De repente, resonó un ruido áspero y advertí que se había roto una de las esposas. Sin pensarlo más, traté de soltar la del otro brazo, y cuando el ave volvió a emprender el vuelo, el lazo fue arrancado dolorosamente de mi mano y la soga desapareció en la oscuridad, colgando de cabeza de las sogas del otro tarn. Pasarían algunos instantes hasta que los tarnsmanes se dieran cuenta de lo ocurrido, ya que naturalmente debían suponer en un primer momento que habían despedazado mi cuerpo.

Hice un esfuerzo por elevarme y comencé a trepar por una de las sogas que me conducían hasta la gran ave que se hallaba encima de mí. En pocos segundos alcancé la cincha de la silla de montar y me aferré a los aros que sostenían las armas.
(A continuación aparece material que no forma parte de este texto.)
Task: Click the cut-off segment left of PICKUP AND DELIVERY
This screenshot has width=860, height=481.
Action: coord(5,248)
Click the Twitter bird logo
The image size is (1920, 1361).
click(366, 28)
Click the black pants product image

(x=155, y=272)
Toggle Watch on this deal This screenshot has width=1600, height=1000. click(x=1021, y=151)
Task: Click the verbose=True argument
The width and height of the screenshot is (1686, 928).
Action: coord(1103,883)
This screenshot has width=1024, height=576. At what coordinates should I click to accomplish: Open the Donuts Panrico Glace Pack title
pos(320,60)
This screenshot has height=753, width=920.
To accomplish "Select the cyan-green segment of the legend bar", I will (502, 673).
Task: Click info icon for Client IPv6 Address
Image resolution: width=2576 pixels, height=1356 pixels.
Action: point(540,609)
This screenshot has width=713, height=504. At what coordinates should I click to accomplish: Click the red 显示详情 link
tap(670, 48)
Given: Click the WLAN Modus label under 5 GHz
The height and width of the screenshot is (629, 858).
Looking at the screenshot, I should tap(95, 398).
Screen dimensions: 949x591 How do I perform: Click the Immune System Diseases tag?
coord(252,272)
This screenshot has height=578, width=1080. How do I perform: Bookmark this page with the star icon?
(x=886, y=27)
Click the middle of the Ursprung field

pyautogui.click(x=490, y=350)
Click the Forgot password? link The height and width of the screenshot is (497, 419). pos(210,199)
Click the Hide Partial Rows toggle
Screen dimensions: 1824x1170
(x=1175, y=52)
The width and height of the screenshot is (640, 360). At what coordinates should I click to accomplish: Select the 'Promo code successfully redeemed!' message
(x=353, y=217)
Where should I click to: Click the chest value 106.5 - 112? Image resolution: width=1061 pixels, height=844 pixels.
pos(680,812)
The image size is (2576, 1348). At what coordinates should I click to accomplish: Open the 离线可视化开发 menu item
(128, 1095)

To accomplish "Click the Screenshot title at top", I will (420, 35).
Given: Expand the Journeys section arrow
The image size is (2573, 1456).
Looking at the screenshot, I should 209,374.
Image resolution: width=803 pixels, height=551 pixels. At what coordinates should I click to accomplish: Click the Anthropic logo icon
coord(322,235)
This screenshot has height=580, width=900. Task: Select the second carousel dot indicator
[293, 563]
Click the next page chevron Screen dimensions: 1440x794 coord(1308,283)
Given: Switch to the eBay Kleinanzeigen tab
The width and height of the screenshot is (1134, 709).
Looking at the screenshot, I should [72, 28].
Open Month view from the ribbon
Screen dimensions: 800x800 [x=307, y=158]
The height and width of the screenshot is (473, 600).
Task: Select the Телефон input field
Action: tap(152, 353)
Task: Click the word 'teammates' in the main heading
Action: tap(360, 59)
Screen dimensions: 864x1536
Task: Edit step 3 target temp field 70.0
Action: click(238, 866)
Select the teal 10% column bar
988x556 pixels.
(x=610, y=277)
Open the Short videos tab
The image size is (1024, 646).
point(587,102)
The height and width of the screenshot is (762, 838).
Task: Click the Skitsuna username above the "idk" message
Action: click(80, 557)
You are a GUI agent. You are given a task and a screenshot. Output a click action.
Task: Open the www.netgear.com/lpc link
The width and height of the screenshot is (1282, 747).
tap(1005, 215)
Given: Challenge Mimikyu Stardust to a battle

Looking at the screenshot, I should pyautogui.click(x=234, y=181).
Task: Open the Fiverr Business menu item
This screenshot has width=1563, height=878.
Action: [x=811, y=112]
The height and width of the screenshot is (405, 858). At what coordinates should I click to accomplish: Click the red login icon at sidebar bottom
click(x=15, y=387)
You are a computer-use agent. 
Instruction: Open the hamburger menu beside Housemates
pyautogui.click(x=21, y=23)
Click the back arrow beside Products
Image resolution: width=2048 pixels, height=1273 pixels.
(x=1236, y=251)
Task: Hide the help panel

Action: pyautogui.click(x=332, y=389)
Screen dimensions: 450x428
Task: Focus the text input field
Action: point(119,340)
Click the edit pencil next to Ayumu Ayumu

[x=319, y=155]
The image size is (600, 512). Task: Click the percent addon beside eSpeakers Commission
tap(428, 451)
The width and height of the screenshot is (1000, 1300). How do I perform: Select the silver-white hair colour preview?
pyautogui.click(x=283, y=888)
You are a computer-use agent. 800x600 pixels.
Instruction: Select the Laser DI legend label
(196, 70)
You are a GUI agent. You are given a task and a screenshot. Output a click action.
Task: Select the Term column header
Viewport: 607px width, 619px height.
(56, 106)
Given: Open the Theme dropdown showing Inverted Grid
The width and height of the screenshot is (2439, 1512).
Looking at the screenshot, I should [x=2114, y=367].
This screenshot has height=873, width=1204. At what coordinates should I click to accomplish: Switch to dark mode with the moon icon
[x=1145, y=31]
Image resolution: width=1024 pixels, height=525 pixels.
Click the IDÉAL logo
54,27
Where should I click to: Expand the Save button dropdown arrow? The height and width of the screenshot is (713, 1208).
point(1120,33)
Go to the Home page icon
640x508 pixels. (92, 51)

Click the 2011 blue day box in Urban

En ese instante el tarnsman me descubrió Y lanzó un grito de rabia. Desenvainó su espada y trató de alcanzarme con ella, pero me deslicé sobre una garra del animal, que de inmediato cambió de rumbo. Momentos después aflojé la cincha de la silla; la montura, a la que estaba sujeto el jinete, se desprendió del lomo del tarn y cayó en la oscuridad insondable que había debajo de mí.

Escuché el grito del tarnsman, un grito que, de pronto, se apagó.

El otro tarnsman debía de haber advertido algo. Yo no tenía ni un segundo que perder. Lo aposté todo a una sola carta, busqué a tientas las riendas del tarn y finalmente logré agarrar la correa de cuero que rodeaba el cuello del animal. La presión de mi mano repentinamente dirigida hacia abajo tuvo el efecto deseado. El ave creyó que yo había tirado de la cuarta rienda y de inmediato comenzó a descender. Al cabo de unos instantes volví a pisar tierra firme; me encontraba sobre una áspera meseta. Un resplandor rojo apareció por encima de las montañas y me di cuenta que estaba amaneciendo. Las articulaciones de mis pies seguían encadenadas al tarn y solté las sogas precipitadamente.

El primer resplandor matinal me permitió descubrir a cierta distancia lo que estaba buscando: la silla y el cuerpo destrozado del tarnsman. Me alejé del tarn, corrí hacia donde se encontraba la silla y me apoderé de la ballesta, advirtiendo con alegría que estaba intacta. También la aljaba especialmente preparada estaba llena. Tendí el arma y coloqué un proyectil. Escuché por encima de mí al otro tarn. Cuando el jinete descendió para atacarme, descubrió demasiado tarde mi ballesta. El proyectil lo alcanzó y el guerrero se desplomó en la silla.

El tarn, mi negro gigante de Ko-ro-ba, aterrizó y se acercó majestuosamente. Lo esperé con cierta inquietud, hasta que apoyó su cabeza confiadamente sobre mi hombro y extendió el cuello. Amistosamente le saqué un puñado de piojos de entre las plumas y los coloqué sobre su lengua como si se tratara de golosinas. Luego le acaricié afectuosamente la pata, trepé a la silla, arrojé al suelo al jinete muerto y me sujeté a la montura.

Me sentí magníficamente bien. Contaba nuevamente con armas y con mi tarn, y además con un aguijón de tarn y con una montura completa. Me elevé a las alturas, sin pensar en Ko-ro-ba o en la Piedra del Hogar. Con gran optimismo dejé que mi tarn se elevara por encima de la Cordillera Voltai y tomé el rumbo de Ar.